## To do
In the records below, find the line that contains "Given: Delete table T1 with trash icon" and the line that contains "You are a computer-use agent. The width". Set down exactly those lines and every line between them, and nothing more.

## Data
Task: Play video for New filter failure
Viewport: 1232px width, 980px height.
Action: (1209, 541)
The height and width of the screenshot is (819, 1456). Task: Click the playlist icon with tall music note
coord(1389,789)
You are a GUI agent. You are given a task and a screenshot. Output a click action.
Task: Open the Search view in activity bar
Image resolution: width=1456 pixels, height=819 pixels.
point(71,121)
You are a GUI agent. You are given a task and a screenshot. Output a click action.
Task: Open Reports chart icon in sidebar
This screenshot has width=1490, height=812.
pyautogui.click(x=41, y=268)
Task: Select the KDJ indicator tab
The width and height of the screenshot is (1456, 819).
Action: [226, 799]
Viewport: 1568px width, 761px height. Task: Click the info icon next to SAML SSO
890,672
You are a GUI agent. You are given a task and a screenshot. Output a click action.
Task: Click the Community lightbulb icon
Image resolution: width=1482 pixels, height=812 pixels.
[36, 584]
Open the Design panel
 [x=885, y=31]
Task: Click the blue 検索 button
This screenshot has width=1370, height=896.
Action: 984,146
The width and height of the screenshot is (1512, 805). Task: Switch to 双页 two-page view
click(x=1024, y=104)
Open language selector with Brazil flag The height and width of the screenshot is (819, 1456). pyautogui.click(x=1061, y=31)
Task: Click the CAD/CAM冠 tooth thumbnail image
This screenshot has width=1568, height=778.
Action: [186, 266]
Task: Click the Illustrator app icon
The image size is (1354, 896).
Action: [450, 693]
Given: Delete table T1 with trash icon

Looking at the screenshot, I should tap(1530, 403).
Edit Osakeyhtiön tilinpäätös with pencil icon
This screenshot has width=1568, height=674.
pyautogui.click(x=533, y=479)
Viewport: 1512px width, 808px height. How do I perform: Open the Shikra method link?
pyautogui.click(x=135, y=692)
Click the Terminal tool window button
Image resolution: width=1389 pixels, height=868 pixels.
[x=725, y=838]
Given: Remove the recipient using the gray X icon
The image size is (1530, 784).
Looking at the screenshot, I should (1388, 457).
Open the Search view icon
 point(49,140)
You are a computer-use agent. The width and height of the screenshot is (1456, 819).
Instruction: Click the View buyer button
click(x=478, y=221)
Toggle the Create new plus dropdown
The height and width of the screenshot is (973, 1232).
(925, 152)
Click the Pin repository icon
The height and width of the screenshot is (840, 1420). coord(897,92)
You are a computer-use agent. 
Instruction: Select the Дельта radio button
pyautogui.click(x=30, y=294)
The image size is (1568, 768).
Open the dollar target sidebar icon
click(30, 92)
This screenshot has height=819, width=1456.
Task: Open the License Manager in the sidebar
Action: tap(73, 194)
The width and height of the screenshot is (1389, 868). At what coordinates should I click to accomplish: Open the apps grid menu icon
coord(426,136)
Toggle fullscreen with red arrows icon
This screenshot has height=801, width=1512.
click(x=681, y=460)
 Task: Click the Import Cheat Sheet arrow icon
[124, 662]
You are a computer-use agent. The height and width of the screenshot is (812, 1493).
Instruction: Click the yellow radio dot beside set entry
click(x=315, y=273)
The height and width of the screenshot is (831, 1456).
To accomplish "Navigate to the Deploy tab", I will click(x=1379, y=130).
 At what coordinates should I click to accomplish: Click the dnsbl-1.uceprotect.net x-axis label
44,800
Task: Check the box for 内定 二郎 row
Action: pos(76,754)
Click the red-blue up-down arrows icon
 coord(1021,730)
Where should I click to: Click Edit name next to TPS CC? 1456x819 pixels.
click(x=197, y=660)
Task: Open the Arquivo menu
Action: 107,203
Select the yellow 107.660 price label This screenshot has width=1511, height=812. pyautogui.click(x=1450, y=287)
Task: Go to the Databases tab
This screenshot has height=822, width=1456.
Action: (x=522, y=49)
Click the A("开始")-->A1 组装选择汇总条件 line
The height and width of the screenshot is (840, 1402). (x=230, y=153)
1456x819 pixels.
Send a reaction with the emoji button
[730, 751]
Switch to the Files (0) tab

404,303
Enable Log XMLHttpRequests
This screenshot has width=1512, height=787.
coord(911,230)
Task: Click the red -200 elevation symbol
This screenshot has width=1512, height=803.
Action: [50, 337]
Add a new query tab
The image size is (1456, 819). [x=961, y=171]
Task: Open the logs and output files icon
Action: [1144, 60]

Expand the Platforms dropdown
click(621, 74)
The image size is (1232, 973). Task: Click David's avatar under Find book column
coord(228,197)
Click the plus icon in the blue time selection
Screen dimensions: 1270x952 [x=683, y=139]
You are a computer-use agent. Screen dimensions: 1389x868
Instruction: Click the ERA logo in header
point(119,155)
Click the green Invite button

## Reply
Given: Delete table T1 with trash icon

Looking at the screenshot, I should tap(1530, 403).
Edit Osakeyhtiön tilinpäätös with pencil icon
This screenshot has width=1568, height=674.
pyautogui.click(x=533, y=479)
Viewport: 1512px width, 808px height. How do I perform: Open the Shikra method link?
pyautogui.click(x=135, y=692)
Click the Terminal tool window button
Image resolution: width=1389 pixels, height=868 pixels.
[x=725, y=838]
Given: Remove the recipient using the gray X icon
The image size is (1530, 784).
Looking at the screenshot, I should (1388, 457).
Open the Search view icon
 point(49,140)
You are a computer-use agent. The width and height of the screenshot is (1456, 819).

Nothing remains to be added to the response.